Limitations & Future Work

  • The 150s limit is tested, but coherence for true long-form content (30+ minutes) remains unverified.
  • Evaluation relies heavily on Gemini as an LLM judge; subjective metrics (consistency/coherence) lack large-scale human verification.
  • Data diversity is limited; animation audio is predominantly from Tom & Jerry, and natural sounds are from UnAV-100. Generalization to other styles (horror, documentary, multi-character dialogue) requires further study.

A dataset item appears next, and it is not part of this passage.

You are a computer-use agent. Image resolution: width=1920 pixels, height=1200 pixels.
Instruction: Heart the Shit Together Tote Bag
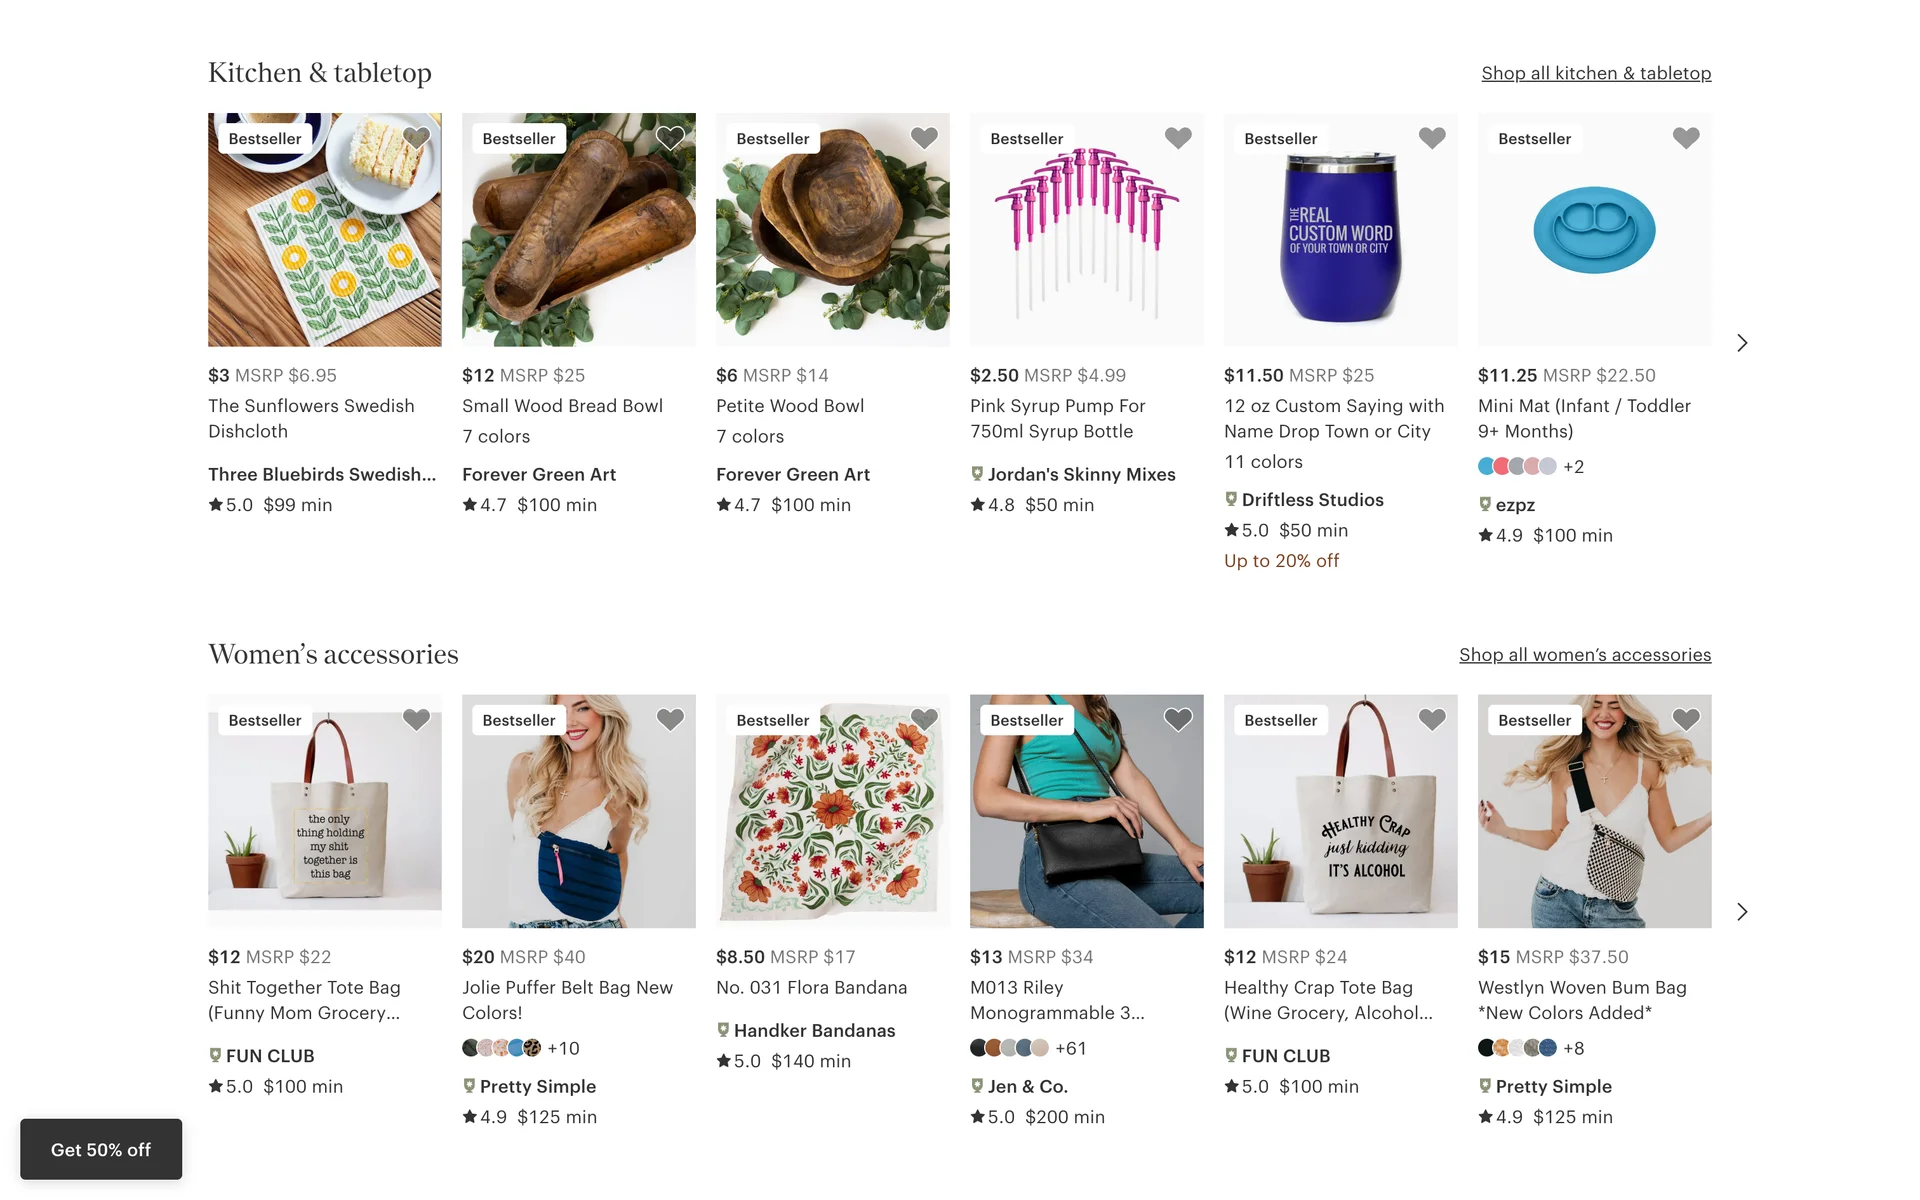(x=416, y=719)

  • The mechanism by which residual tokens capture details via DiT loss lacks interpretability and remains largely empirical.

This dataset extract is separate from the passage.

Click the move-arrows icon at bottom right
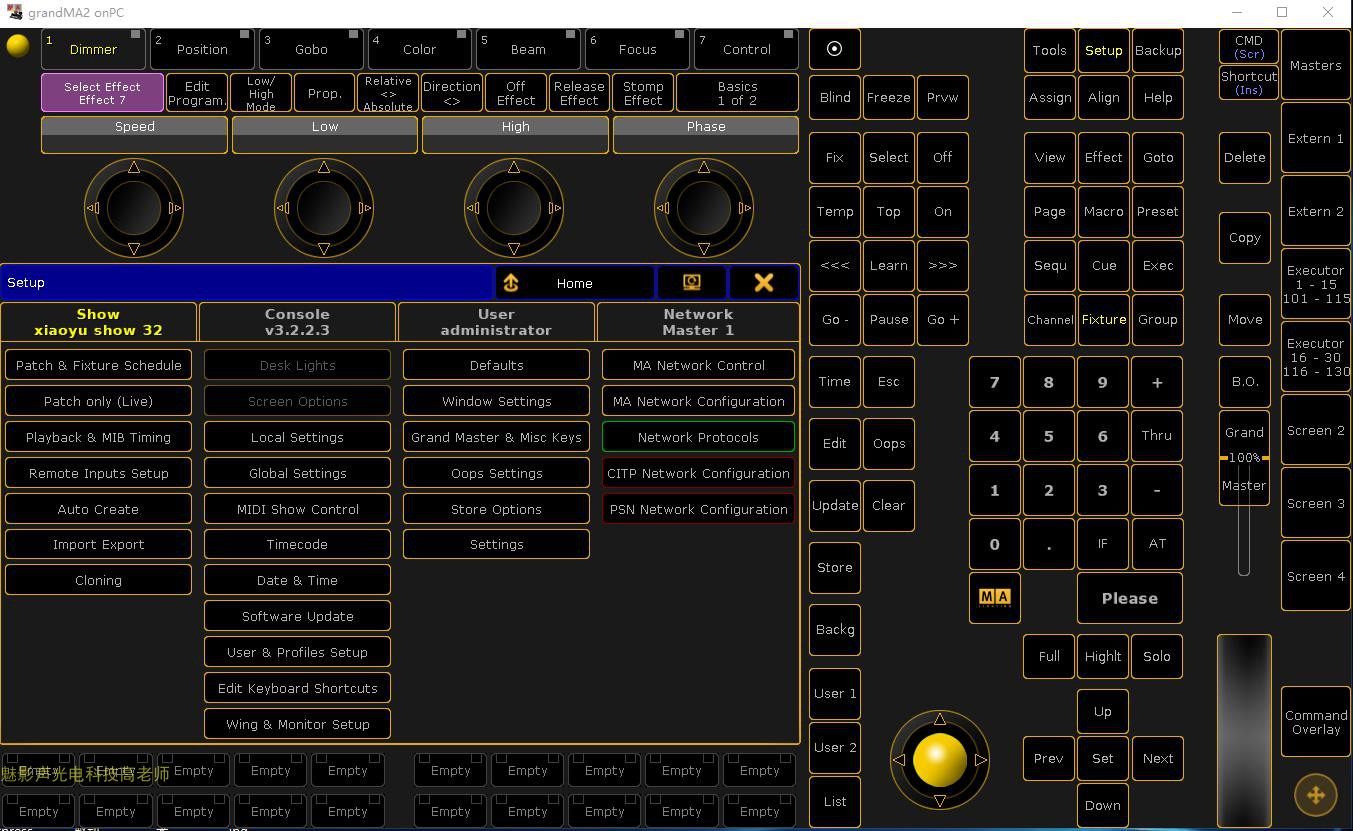 click(x=1315, y=795)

  • vs Pure TTA (TangoFlux / Stable Audio): These models lack cross-segment reasoning and are limited to 10–30s; AudioStory uses LLM planning to reach 150s with better instruction following.
  • vs LLM+TTA Cascades (LLM-generated captions fed to TTA): Cascades suffer from feature gaps and lack of joint training, resulting in lower consistency (2.1 vs AudioStory's 4.1).
  • vs Any-to-Any MLLMs (NExT-GPT / Spider): These focus on simple speech/captions for single segments; AudioStory specializes in compositional reasoning for long-form narratives, significantly outperforming them in long audio FAD (3.00 vs ~4.00).

Rating

  • Novelty: ⭐⭐⭐⭐ Combines divide-and-conquer reasoning with decoupled bridging for a new task.
  • Experimental Thoroughness: ⭐⭐⭐⭐ Comprehensive main results and ablations, though lacks extensive human evaluation.
  • Writing Quality: ⭐⭐⭐⭐ Clear framework and well-explained training stages.
  • Value: ⭐⭐⭐⭐ Practical for audiobooks/game soundscapes; the planning-rendering paradigm is highly transferable.